The conversation surrounding ‘accuracy’ has often troubled me: that it’s about the pursuit of getting as close as possible to reproducing the live performance.
I want to ask “why?”. Why do you want your home hifi to precisely reproduce a live performance? I enjoy Nick Cave’s live shows and I enjoy his albums, both for very different reasons. To me they are two separate art forms. Think of theatre and movies. Filming a play does not a movie make.
So it goes with music. Recordings (albums) are different to live performances. The former can accommodate trickery and touch-ups that might not be possible live. An album is painted over time. A live show is done and dusted in ninety minutes or so.
The pursuit of accuracy also assumes a reliable source reference point – the true nature of the live recording. How can we possibly know how close the recording is to the original? This has been debated forever in forum land.
Your hardware configuration at home might be accurate but is it 100% accurate? I doubt it. It also begs the question – why bother? Why not enjoy the differences, the colouration and distortion? I suspect that many of us already do.

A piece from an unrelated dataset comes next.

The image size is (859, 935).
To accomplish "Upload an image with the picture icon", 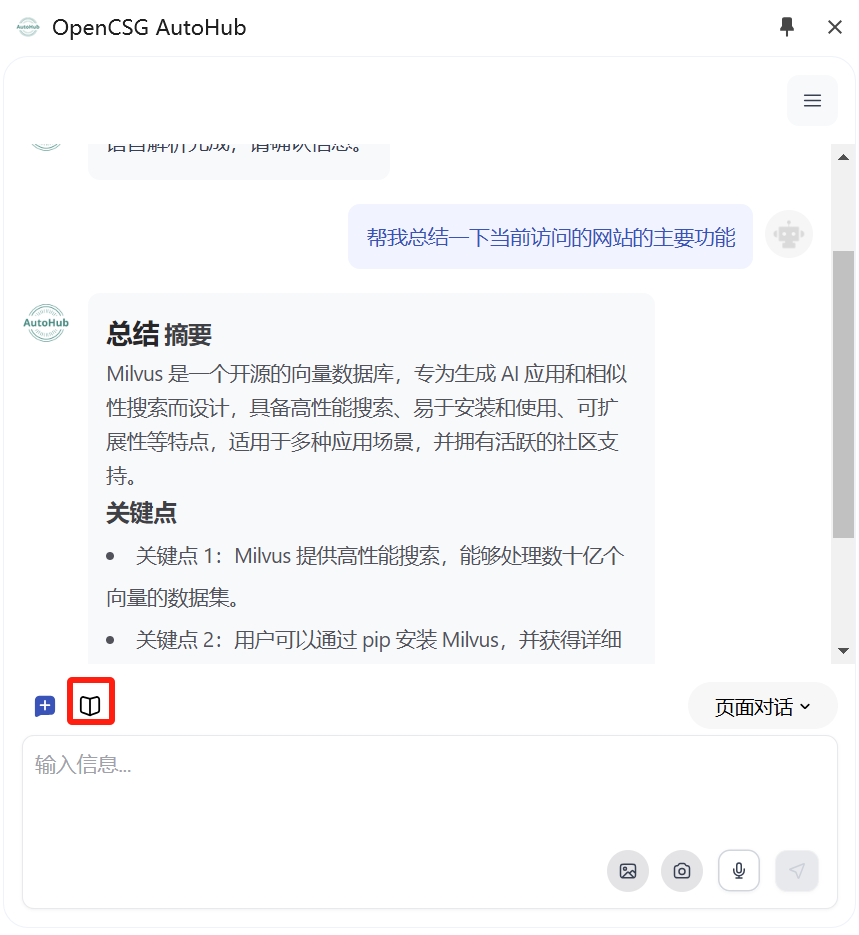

Putting aside those thoughts on what accuracy, I’ve always had trouble articulating what ‘musicality’ means to me…until now.
Instagram is an iOS/Android app with which you crop your photo (to a square) and then apply one of nineteen filters before sharing it with your friends. Many of these filters give the image a nostalgic Polaroid feel.
Ask yourself – which of these two photos do you find more pleasing?
The one on the left is the untouched iPhone snap. Clearly it is the more accurate of the two. It is closest to source. It is closest to what I saw out there on Big Sur. On the right, an Instagram crop and filter has been applied to the original photo. It is further from source…but is it any less enjoyable? Is it in act MORE pleasing to the eye? The filter masks and distorts many of the original photos shortcomings. A little detail has been sacrificed for an (artificial) lift in tonal richness.
Had I used a DSLR I might have further limited those technical flaws but I would NEVER have captured exactly that which I spied with my little eye. If there are imperfections, why not smear or colour them to make them more visually agreeable?
And the ear? Isn’t this why many enjoy tubes when listening to particularly thin and reedy recordings/masters (like so many of those 1980s CDs)? Many of us enjoy a lack of perfection. We enjoy distortion. We are not obsessed with getting as close as possible to the original performance. I think this is what is meant by ‘musicality’.